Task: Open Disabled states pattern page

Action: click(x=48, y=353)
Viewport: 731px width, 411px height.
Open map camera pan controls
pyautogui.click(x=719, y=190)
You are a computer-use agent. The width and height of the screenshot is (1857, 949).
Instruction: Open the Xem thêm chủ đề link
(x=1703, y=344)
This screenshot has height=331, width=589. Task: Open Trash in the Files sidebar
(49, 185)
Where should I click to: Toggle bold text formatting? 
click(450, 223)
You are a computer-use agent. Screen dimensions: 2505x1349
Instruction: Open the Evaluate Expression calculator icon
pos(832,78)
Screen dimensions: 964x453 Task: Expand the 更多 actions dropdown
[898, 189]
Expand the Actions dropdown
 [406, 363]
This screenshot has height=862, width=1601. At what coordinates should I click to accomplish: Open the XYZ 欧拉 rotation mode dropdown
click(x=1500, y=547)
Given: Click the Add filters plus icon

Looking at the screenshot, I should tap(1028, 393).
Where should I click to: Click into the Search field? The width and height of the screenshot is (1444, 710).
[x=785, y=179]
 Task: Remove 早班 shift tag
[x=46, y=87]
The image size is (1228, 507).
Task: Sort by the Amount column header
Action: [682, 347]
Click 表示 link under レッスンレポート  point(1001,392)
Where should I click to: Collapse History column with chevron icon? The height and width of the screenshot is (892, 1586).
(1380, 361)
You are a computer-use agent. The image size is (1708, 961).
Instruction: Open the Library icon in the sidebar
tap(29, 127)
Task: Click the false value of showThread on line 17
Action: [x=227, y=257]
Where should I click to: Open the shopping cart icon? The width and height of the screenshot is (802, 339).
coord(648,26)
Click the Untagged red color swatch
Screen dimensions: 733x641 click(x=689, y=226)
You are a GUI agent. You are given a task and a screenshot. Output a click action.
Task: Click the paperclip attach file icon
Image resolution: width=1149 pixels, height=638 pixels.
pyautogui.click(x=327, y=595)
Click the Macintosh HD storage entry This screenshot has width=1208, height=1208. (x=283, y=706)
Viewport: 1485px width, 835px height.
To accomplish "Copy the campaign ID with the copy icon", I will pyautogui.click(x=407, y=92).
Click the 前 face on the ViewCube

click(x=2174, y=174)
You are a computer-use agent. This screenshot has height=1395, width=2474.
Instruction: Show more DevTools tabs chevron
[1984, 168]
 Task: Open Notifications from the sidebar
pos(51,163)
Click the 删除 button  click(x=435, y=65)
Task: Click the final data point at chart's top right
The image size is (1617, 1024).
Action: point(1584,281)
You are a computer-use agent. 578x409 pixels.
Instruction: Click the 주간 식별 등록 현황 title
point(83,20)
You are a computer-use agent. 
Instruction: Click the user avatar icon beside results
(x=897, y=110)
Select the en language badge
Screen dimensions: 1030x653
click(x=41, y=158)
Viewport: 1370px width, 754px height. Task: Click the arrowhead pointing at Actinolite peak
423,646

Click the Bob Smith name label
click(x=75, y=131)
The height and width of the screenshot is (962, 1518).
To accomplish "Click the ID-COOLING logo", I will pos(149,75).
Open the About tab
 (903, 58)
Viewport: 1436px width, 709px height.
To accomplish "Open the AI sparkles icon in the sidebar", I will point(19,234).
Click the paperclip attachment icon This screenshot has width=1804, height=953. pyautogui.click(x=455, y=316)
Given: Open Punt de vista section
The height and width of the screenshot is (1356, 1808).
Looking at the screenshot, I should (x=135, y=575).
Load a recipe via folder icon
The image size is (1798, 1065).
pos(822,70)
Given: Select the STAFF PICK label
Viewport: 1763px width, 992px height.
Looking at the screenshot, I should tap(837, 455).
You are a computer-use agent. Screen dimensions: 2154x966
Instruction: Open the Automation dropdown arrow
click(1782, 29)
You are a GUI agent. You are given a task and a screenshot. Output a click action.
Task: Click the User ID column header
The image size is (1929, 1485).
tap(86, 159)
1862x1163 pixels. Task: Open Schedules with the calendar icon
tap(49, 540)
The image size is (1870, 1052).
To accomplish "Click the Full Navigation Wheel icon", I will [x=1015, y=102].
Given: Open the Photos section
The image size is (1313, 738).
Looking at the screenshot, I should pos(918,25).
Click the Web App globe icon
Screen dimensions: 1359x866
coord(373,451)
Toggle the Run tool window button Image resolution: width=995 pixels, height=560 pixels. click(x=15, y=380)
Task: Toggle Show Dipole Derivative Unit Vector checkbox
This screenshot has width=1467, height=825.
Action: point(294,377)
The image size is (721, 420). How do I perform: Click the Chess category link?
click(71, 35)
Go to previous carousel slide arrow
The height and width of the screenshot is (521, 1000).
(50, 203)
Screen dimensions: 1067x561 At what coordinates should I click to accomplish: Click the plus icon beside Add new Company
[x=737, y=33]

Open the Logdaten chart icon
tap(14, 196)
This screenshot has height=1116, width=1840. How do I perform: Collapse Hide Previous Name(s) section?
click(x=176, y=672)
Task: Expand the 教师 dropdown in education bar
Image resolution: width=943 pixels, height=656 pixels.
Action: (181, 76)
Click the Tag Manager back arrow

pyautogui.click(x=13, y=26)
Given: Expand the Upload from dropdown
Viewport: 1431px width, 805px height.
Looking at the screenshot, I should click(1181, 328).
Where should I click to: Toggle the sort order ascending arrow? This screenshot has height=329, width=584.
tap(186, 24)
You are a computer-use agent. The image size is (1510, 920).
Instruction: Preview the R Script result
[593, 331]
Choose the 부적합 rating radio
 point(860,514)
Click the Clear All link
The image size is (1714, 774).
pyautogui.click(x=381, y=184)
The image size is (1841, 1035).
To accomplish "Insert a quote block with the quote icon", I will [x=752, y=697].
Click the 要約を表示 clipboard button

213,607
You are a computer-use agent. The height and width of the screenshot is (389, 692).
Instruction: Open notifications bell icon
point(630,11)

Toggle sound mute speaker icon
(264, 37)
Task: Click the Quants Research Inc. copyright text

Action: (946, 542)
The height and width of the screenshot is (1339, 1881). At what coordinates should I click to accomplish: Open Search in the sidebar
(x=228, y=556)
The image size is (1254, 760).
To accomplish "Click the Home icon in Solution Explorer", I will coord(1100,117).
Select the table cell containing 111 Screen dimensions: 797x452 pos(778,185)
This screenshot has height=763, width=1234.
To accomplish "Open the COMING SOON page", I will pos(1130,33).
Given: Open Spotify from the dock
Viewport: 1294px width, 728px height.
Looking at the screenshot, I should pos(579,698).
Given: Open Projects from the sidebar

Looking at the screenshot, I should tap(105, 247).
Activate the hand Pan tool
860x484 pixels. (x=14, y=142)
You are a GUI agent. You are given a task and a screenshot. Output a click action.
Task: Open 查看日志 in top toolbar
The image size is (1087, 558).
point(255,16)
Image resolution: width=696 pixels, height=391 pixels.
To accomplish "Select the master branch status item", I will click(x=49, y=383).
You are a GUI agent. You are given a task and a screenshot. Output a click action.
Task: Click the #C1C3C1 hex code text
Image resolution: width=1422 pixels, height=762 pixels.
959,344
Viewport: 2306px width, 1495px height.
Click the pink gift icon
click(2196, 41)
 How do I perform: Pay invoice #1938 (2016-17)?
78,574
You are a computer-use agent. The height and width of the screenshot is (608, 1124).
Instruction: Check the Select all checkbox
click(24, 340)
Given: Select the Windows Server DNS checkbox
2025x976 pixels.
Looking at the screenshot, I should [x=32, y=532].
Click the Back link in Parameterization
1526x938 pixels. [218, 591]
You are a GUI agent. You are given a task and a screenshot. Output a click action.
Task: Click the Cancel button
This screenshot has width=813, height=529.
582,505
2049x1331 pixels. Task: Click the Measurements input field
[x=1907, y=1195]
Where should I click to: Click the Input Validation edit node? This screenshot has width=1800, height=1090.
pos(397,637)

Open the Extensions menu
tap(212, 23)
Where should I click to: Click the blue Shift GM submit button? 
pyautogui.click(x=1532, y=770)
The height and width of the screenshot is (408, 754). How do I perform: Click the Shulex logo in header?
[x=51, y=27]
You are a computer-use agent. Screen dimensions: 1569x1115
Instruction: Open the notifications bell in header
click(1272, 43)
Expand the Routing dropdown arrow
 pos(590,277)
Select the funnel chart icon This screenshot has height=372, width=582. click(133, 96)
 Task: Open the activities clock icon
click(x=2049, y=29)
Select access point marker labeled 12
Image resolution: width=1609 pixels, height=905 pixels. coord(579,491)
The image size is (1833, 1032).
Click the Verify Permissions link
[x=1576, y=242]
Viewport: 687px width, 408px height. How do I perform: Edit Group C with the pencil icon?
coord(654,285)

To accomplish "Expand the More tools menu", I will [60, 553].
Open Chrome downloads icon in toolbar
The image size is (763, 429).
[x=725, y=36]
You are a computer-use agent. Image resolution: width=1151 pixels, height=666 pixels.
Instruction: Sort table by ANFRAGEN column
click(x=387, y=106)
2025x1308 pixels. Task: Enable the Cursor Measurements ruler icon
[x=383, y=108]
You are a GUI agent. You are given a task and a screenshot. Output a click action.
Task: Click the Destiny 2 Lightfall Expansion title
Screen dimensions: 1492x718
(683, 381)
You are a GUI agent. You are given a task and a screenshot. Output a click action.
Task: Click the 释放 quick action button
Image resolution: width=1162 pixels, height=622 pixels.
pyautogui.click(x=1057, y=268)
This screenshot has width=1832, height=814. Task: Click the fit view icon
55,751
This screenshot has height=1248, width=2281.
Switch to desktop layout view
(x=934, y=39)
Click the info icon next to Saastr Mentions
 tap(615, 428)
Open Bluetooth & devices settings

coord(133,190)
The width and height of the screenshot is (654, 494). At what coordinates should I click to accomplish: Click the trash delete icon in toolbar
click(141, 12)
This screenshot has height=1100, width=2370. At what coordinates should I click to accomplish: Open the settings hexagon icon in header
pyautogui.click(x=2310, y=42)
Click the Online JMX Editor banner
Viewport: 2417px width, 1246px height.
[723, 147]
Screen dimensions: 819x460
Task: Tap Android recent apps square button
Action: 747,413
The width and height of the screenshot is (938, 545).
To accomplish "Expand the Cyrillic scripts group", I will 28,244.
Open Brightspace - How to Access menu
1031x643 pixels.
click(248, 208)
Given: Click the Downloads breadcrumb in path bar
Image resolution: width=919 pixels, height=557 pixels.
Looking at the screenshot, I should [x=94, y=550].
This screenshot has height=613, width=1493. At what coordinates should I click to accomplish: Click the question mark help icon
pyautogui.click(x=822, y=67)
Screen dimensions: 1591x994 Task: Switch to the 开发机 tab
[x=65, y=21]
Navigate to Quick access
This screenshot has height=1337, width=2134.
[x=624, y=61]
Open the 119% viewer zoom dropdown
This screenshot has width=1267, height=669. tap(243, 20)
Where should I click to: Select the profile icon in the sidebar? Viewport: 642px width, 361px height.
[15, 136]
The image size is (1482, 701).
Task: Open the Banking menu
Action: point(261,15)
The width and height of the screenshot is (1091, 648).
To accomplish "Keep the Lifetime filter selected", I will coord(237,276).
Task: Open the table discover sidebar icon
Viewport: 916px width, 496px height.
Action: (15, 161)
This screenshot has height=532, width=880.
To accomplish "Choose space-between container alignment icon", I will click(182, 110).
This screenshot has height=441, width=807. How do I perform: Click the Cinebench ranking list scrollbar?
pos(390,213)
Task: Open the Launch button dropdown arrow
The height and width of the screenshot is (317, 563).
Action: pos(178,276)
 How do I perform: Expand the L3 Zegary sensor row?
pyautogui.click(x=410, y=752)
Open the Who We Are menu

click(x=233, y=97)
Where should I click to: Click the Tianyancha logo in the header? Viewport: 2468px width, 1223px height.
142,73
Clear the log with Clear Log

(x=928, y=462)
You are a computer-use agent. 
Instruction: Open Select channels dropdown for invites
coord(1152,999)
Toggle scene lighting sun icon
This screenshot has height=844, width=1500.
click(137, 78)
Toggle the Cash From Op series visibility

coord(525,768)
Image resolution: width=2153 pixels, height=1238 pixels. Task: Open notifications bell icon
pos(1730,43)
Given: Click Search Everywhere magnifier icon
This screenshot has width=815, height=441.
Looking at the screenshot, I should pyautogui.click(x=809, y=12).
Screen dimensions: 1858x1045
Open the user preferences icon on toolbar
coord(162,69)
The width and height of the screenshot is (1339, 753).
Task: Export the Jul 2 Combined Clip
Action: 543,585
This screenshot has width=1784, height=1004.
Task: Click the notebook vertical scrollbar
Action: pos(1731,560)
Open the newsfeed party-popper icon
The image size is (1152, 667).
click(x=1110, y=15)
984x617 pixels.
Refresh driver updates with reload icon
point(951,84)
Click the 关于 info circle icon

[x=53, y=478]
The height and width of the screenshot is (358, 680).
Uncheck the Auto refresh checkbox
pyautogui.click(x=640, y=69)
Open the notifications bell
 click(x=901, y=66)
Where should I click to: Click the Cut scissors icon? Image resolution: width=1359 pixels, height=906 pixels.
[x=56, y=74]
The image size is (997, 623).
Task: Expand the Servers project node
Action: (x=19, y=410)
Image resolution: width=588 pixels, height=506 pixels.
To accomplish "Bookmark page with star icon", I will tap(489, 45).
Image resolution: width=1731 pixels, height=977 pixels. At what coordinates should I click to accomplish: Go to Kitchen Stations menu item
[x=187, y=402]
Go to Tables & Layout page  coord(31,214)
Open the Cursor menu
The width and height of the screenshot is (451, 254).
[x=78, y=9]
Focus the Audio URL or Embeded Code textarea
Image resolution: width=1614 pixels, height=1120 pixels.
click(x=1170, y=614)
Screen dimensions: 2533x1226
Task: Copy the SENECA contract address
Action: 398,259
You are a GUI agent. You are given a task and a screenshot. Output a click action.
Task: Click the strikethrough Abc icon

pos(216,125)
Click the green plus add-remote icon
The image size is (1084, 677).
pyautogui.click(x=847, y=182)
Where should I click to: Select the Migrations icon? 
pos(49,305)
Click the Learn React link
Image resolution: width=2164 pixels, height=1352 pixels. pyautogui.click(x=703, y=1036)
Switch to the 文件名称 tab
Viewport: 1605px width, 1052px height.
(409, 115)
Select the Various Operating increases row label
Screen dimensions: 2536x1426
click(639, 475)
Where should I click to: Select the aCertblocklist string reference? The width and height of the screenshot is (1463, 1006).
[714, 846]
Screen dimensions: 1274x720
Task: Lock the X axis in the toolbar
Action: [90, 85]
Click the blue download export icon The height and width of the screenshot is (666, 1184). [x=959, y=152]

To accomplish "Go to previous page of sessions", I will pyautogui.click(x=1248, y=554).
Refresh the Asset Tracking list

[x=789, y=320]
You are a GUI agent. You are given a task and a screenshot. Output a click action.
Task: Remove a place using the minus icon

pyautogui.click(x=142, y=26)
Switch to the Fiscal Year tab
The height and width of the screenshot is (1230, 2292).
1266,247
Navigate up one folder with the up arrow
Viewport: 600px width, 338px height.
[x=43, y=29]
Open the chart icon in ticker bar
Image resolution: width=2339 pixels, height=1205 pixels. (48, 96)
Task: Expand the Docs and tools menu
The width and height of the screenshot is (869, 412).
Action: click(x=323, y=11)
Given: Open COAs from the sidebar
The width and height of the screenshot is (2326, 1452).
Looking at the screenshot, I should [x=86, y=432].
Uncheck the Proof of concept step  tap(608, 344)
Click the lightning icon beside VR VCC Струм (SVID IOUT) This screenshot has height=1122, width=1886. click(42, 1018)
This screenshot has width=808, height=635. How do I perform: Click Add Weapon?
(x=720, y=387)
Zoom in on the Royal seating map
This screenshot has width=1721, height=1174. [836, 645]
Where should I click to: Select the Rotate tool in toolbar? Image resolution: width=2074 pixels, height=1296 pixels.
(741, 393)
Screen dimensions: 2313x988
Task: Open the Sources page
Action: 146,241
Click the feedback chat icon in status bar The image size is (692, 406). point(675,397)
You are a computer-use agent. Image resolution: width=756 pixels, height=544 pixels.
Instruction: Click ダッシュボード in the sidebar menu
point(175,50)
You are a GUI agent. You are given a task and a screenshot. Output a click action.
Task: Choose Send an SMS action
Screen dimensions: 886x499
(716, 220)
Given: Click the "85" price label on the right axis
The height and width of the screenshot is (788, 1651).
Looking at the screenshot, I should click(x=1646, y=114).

_Work instructions_
From the material above, set down exactly the lines starting at the one with "Task: Click the strikethrough Abc icon" and ending at the one with "Select the Various", end lines included.

_Exercise answer_
Task: Click the strikethrough Abc icon

pos(216,125)
Click the green plus add-remote icon
The image size is (1084, 677).
pyautogui.click(x=847, y=182)
Where should I click to: Select the Migrations icon? 
pos(49,305)
Click the Learn React link
Image resolution: width=2164 pixels, height=1352 pixels. pyautogui.click(x=703, y=1036)
Switch to the 文件名称 tab
Viewport: 1605px width, 1052px height.
(409, 115)
Select the Various Operating increases row label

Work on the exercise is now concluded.